Your issue is less about how you'll fasten it to the wall, and more about the stiffness required to span that width. I have a very similar desk in my office made of repurposed 1-3/4" thick veneer and particle board door slabs hung only on cleats fastened with 3-inch construction screws. My situation is actually L-shaped, with one slab hanging from the other, and it's suitable for a multi-station computer desk.
2 inches of solid or engineered wood will be strong enough, but it will bounce a bit. I'd estimate the weight at around 100 lbs. It doesn't take much to support that, plus maybe another 50 lbs. of equipment.
I'd run cleats around the 3 sides. They can be almost anything of wood or metal. Even 1x4 pine would do, as long as you get appropriate fasteners into the masonry and wood framing. If you taper the front ends they'll be much less conspicuous.

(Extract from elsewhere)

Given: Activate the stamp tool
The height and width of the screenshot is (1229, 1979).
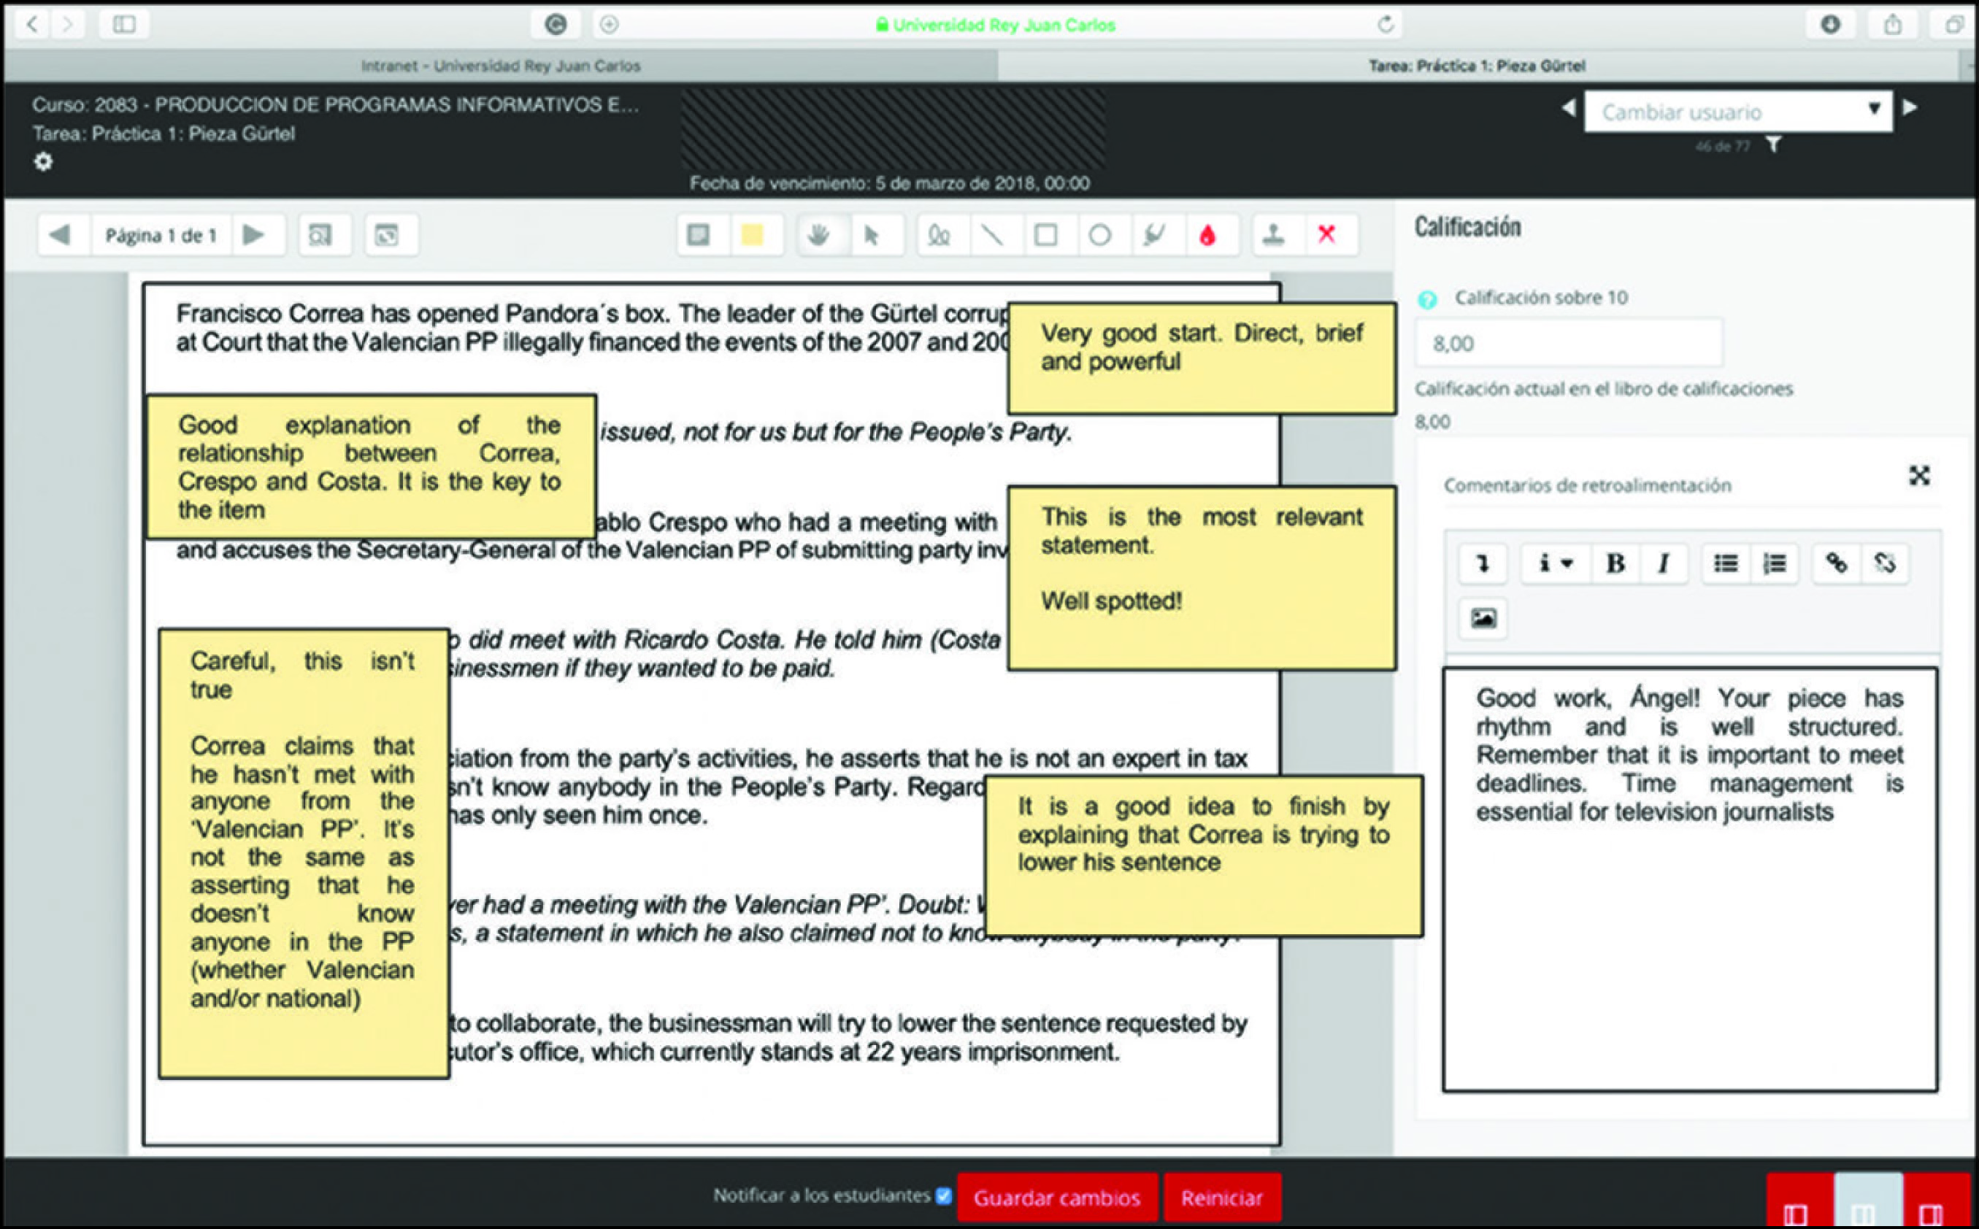Looking at the screenshot, I should 1274,236.
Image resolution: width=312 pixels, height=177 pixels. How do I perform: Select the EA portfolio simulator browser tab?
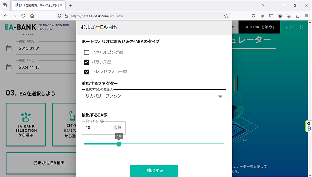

I'd then install a large steel max-bracket (or two) in the center from the rear to stiffen the front of the desk. It should extend at least 2/3 the depth of the desktop. It'll be practically invisible to anyone standing nearby. Be sure to use sufficiently large lag screws here. There will be a substantial pull-out force on the upper bolts.
This arrangement will be strong enough to support the desk, your computer equipment or whatever, and the backside of any overly-casual, average sized colleagues who wander by.